What you have to do: Return the records that follow, matching each one exactly.

Records for processing:

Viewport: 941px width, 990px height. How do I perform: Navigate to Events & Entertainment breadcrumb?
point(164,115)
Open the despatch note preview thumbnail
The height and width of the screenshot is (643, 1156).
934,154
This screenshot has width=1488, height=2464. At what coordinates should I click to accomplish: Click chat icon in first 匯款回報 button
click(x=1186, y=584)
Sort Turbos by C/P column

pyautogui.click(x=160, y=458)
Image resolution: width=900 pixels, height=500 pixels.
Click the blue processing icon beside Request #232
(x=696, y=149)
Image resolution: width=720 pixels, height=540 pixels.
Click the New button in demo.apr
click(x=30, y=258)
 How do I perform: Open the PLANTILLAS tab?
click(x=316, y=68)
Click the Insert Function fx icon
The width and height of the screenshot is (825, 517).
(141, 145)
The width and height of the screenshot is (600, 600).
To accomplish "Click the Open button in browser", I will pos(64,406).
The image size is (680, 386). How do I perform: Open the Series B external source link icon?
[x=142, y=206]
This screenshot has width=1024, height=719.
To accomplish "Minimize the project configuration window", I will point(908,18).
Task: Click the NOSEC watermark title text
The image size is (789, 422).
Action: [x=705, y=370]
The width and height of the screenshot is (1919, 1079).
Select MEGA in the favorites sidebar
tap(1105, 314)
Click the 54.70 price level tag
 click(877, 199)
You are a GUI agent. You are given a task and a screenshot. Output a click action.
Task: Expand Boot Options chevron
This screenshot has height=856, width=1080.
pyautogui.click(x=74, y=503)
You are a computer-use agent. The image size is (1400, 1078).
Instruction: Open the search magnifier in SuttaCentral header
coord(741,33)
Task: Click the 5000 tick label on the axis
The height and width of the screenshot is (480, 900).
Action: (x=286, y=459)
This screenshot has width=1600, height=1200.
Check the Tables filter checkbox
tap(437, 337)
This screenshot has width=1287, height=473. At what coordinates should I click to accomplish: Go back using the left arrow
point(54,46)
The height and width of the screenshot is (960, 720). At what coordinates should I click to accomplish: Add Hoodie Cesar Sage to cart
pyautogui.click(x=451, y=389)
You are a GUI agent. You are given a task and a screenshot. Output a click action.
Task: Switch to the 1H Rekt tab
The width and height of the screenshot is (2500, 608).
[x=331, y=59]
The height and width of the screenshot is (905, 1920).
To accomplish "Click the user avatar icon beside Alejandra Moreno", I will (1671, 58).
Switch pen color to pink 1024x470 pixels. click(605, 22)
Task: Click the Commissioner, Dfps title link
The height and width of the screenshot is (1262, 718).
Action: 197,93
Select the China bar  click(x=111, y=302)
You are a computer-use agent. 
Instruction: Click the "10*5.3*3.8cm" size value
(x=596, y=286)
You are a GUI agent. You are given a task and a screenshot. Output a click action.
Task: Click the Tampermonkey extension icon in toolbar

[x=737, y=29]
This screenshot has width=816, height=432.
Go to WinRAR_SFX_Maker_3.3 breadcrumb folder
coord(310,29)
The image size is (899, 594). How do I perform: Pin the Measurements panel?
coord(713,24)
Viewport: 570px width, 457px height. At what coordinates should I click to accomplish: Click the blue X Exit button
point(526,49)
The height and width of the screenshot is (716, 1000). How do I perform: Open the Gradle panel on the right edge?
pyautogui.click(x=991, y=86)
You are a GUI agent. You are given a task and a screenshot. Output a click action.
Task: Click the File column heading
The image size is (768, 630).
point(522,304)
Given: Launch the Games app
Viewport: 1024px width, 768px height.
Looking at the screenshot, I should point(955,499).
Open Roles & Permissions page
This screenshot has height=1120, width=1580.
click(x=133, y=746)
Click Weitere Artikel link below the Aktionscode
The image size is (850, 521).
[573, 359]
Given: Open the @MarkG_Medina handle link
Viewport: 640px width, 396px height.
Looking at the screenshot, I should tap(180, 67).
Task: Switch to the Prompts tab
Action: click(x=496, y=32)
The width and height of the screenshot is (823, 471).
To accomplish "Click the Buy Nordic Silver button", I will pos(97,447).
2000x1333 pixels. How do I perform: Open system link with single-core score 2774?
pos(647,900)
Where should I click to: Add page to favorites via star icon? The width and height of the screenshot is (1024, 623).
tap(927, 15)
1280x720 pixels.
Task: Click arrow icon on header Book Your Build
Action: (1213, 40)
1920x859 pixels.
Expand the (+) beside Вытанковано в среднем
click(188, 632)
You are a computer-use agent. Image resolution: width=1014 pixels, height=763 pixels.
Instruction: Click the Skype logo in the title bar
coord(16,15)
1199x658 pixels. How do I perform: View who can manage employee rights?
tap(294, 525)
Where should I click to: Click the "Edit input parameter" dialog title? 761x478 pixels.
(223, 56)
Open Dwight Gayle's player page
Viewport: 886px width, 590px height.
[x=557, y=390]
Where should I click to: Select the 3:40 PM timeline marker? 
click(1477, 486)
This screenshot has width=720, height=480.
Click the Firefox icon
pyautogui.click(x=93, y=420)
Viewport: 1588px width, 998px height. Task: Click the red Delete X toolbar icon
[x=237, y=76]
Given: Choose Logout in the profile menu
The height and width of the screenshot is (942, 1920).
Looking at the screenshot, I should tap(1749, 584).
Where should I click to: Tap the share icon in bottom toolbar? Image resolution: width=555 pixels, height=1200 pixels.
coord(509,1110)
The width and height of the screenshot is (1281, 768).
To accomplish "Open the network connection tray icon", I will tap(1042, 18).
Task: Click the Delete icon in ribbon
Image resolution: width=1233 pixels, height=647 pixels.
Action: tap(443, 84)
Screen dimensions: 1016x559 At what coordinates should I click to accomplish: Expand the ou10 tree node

Response area:
Viewport: 941px width, 990px height. How do I perform: Navigate to Events & Entertainment breadcrumb?
point(164,115)
Open the despatch note preview thumbnail
The height and width of the screenshot is (643, 1156).
934,154
This screenshot has width=1488, height=2464. At what coordinates should I click to accomplish: Click chat icon in first 匯款回報 button
click(x=1186, y=584)
Sort Turbos by C/P column

pyautogui.click(x=160, y=458)
Image resolution: width=900 pixels, height=500 pixels.
Click the blue processing icon beside Request #232
(x=696, y=149)
Image resolution: width=720 pixels, height=540 pixels.
Click the New button in demo.apr
click(x=30, y=258)
 How do I perform: Open the PLANTILLAS tab?
click(x=316, y=68)
Click the Insert Function fx icon
The width and height of the screenshot is (825, 517).
(141, 145)
The width and height of the screenshot is (600, 600).
To accomplish "Click the Open button in browser", I will pos(64,406).
The image size is (680, 386). How do I perform: Open the Series B external source link icon?
[x=142, y=206]
This screenshot has width=1024, height=719.
To accomplish "Minimize the project configuration window", I will point(908,18).
Task: Click the NOSEC watermark title text
The image size is (789, 422).
Action: [x=705, y=370]
The width and height of the screenshot is (1919, 1079).
Select MEGA in the favorites sidebar
tap(1105, 314)
Click the 54.70 price level tag
 click(877, 199)
You are a GUI agent. You are given a task and a screenshot. Output a click action.
Task: Expand Boot Options chevron
This screenshot has height=856, width=1080.
pyautogui.click(x=74, y=503)
You are a computer-use agent. The image size is (1400, 1078).
Instruction: Open the search magnifier in SuttaCentral header
coord(741,33)
Task: Click the 5000 tick label on the axis
The height and width of the screenshot is (480, 900).
Action: (x=286, y=459)
This screenshot has width=1600, height=1200.
Check the Tables filter checkbox
tap(437, 337)
This screenshot has width=1287, height=473. At what coordinates should I click to accomplish: Go back using the left arrow
point(54,46)
The height and width of the screenshot is (960, 720). At what coordinates should I click to accomplish: Add Hoodie Cesar Sage to cart
pyautogui.click(x=451, y=389)
You are a GUI agent. You are given a task and a screenshot. Output a click action.
Task: Switch to the 1H Rekt tab
The width and height of the screenshot is (2500, 608).
[x=331, y=59]
The height and width of the screenshot is (905, 1920).
To accomplish "Click the user avatar icon beside Alejandra Moreno", I will (1671, 58).
Switch pen color to pink 1024x470 pixels. click(605, 22)
Task: Click the Commissioner, Dfps title link
The height and width of the screenshot is (1262, 718).
Action: 197,93
Select the China bar  click(x=111, y=302)
You are a computer-use agent. 
Instruction: Click the "10*5.3*3.8cm" size value
(x=596, y=286)
You are a GUI agent. You are given a task and a screenshot. Output a click action.
Task: Click the Tampermonkey extension icon in toolbar

[x=737, y=29]
This screenshot has width=816, height=432.
Go to WinRAR_SFX_Maker_3.3 breadcrumb folder
coord(310,29)
The image size is (899, 594). How do I perform: Pin the Measurements panel?
coord(713,24)
Viewport: 570px width, 457px height. At what coordinates should I click to accomplish: Click the blue X Exit button
point(526,49)
The height and width of the screenshot is (716, 1000). How do I perform: Open the Gradle panel on the right edge?
pyautogui.click(x=991, y=86)
You are a GUI agent. You are given a task and a screenshot. Output a click action.
Task: Click the File column heading
The image size is (768, 630).
point(522,304)
Given: Launch the Games app
Viewport: 1024px width, 768px height.
Looking at the screenshot, I should point(955,499).
Open Roles & Permissions page
This screenshot has height=1120, width=1580.
click(x=133, y=746)
Click Weitere Artikel link below the Aktionscode
The image size is (850, 521).
[573, 359]
Given: Open the @MarkG_Medina handle link
Viewport: 640px width, 396px height.
Looking at the screenshot, I should tap(180, 67).
Task: Switch to the Prompts tab
Action: click(x=496, y=32)
The width and height of the screenshot is (823, 471).
To accomplish "Click the Buy Nordic Silver button", I will pos(97,447).
2000x1333 pixels. How do I perform: Open system link with single-core score 2774?
pos(647,900)
Where should I click to: Add page to favorites via star icon? The width and height of the screenshot is (1024, 623).
tap(927, 15)
1280x720 pixels.
Task: Click arrow icon on header Book Your Build
Action: (1213, 40)
1920x859 pixels.
Expand the (+) beside Вытанковано в среднем
click(188, 632)
You are a computer-use agent. Image resolution: width=1014 pixels, height=763 pixels.
Instruction: Click the Skype logo in the title bar
coord(16,15)
1199x658 pixels. How do I perform: View who can manage employee rights?
tap(294, 525)
Where should I click to: Click the "Edit input parameter" dialog title? 761x478 pixels.
(223, 56)
Open Dwight Gayle's player page
Viewport: 886px width, 590px height.
[x=557, y=390]
Where should I click to: Select the 3:40 PM timeline marker? 
click(1477, 486)
This screenshot has width=720, height=480.
Click the Firefox icon
pyautogui.click(x=93, y=420)
Viewport: 1588px width, 998px height. Task: Click the red Delete X toolbar icon
[x=237, y=76]
Given: Choose Logout in the profile menu
The height and width of the screenshot is (942, 1920).
Looking at the screenshot, I should tap(1749, 584).
Where should I click to: Tap the share icon in bottom toolbar? Image resolution: width=555 pixels, height=1200 pixels.
coord(509,1110)
The width and height of the screenshot is (1281, 768).
To accomplish "Open the network connection tray icon", I will tap(1042, 18).
Task: Click the Delete icon in ribbon
Image resolution: width=1233 pixels, height=647 pixels.
Action: tap(443, 84)
Screen dimensions: 1016x559 At what coordinates should I click to accomplish: Expand the ou10 tree node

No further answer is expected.